ASSIGNED TASK. Copy out each line of the entries where the word "agent" is present.

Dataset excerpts
☆ ☆ ☆

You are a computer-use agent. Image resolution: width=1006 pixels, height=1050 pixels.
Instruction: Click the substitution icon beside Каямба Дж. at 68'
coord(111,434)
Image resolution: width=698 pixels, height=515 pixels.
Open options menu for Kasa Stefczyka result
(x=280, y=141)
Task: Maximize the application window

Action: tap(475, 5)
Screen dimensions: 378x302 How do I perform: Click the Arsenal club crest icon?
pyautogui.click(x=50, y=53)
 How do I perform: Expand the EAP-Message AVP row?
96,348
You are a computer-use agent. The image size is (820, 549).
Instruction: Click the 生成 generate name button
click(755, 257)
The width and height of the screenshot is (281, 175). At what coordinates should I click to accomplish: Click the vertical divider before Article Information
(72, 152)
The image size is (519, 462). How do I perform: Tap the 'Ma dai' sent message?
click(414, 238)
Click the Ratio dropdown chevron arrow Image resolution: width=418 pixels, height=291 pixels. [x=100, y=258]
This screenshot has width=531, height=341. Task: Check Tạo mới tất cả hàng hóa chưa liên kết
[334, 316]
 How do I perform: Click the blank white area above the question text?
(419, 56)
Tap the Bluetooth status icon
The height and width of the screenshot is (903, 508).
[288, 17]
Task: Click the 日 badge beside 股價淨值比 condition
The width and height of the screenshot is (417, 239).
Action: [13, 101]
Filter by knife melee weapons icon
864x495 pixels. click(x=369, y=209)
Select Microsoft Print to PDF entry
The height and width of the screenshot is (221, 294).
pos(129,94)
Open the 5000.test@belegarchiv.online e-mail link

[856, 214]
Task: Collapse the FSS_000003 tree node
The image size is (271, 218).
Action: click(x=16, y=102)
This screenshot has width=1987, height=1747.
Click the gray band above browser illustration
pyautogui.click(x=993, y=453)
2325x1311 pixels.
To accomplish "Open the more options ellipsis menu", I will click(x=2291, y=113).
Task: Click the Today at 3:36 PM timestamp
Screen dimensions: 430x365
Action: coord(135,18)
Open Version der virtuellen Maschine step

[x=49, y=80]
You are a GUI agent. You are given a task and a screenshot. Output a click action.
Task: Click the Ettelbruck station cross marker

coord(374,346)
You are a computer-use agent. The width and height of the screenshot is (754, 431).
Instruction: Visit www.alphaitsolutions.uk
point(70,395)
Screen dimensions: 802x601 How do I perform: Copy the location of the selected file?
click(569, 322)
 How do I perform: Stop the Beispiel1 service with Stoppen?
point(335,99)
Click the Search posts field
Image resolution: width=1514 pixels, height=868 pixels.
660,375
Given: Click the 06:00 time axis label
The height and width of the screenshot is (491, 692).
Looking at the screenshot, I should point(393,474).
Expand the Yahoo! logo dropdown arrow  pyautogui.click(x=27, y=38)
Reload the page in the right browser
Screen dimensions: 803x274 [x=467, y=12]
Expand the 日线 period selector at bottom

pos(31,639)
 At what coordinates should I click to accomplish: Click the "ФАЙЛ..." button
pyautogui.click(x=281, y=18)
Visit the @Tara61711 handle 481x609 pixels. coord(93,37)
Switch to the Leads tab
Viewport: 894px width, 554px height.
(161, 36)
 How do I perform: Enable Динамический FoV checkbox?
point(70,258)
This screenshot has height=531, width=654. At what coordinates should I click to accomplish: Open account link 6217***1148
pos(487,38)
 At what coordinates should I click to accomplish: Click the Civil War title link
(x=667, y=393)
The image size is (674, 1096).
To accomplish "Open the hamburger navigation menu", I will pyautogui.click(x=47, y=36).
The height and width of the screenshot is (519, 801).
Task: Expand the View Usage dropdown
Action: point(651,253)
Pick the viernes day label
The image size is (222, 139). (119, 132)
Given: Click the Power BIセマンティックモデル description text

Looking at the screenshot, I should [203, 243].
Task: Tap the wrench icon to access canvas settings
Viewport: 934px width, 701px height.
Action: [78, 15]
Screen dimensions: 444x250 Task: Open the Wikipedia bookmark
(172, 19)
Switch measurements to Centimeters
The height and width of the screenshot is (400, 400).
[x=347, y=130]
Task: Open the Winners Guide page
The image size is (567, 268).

☆ ☆ ☆

ANSWER BOX.
You are a computer-use agent. Image resolution: width=1006 pixels, height=1050 pixels.
You are a computer-use agent. The image size is (820, 549).
You are a GUI agent. You are given a task and a screenshot. Output a click action.
You are a computer-use agent. The width and height of the screenshot is (754, 431).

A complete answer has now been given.